Me conmovió intensamente el despliegue solidario que se manifestó días después de la catástrofe ocurrida en la Valencia española. Como es sabido, allí llovió en apenas unas horas la cantidad de agua que habitualmente cae en un año. Ello ocasionó la muerte de más de 210 personas y la desaparición de muchas más.

También generó el mayor desastre automovilístico que he visto en mi vida, al arrastrar las aguas desbocadas cientos de vehículos y construir montañas de estos en algunos rincones urbanos. Dentro de algunos de esos autos, fallecieron o resultaron heridas muchas personas que no escaparon a tiempo de los torrentes asesinos.

Son diversas las causas de esta tragedia y no es mi intención hablar de ellas.
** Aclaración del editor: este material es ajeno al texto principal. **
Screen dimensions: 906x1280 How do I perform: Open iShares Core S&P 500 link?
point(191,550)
Esta nota nace de lo visto días después de la calamidad, cuando miles de hombres y mujeres, de todas las edades, se trasladaron hasta la herida ciudad a prestar su ayuda desinteresada.

Verdaderos Amazonas, Nilos y Orinocos de personas partieron a hacer lo que las autoridades omitieron realizar: la limpieza de las calles y avenidas y el apoyo material y espiritual a los damnificados.
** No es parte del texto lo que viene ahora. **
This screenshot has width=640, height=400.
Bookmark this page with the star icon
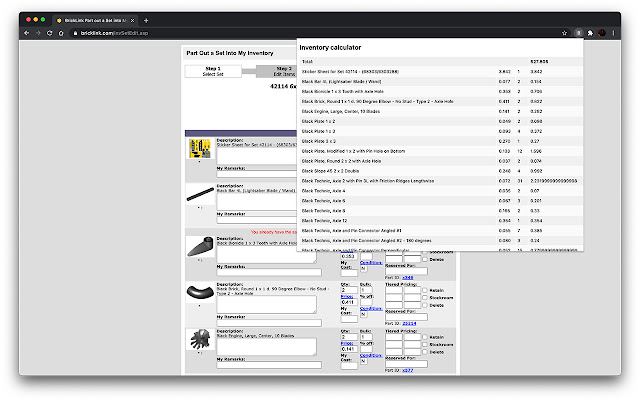pos(565,33)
Fue conmovedor ver a esos miles de voluntarios y voluntarias desfilar armados con escobas, haraganes, palas y cuanto instrumento de limpieza tuvieran, a plantarle cara a los estragos del siniestro.

Poco después se presentó una larguísima fila de tractores proveniente de las zonas rurales cercanas, cuyos conductores también fueron a movilizar escombros.

Recordé —cómo no hacerlo— una noche de 1999, poco después del deslave mortal ocurrido en el estado Vargas, cuando Mari Pili Hernández, la entonces presidenta de Venezolana de Televisión, solicitó ayuda solidaria para los sobrevivientes.

Mi hija Mariana y yo fuimos en el Metro de Caracas a llevar dos botellones de agua, que fue lo único que pudimos comprar, porque en casa era época de vacas flacas.

Los ojos se nos aguaron al llegar al estacionamiento del canal televisivo y ver cientos de personas que fueron a pie o en autos a dejar su donativo. Este consistía en alimentos no perecederos, pañales para bebés y adultos mayores, colchonetas, cobijas, ropa en mejor estado que las nuestras, agua en botellones, botellas de cinco litros, como las que llevamos mi hija y yo, y también de litro y medio.

Esta era la cara visible de la solidaridad. La más importante, y se sentía en el ambiente, era la voluntad fraternal de quienes se hacían presentes. No exagero al decir que a todas y a todos los rodeaba un aura extraordinariamente luminosa.

Hay quienes dicen y difunden a cada rato que las malas personas son muchas más que las buenas. Mi respuesta en todos los casos es la misma: los malos nos parecen mayoría porque hacen mucho ruido. La bondad, la solidaridad y los buenos sentimientos, aunque se manifiestan de manera torrencial, siempre lo hacen en silencio.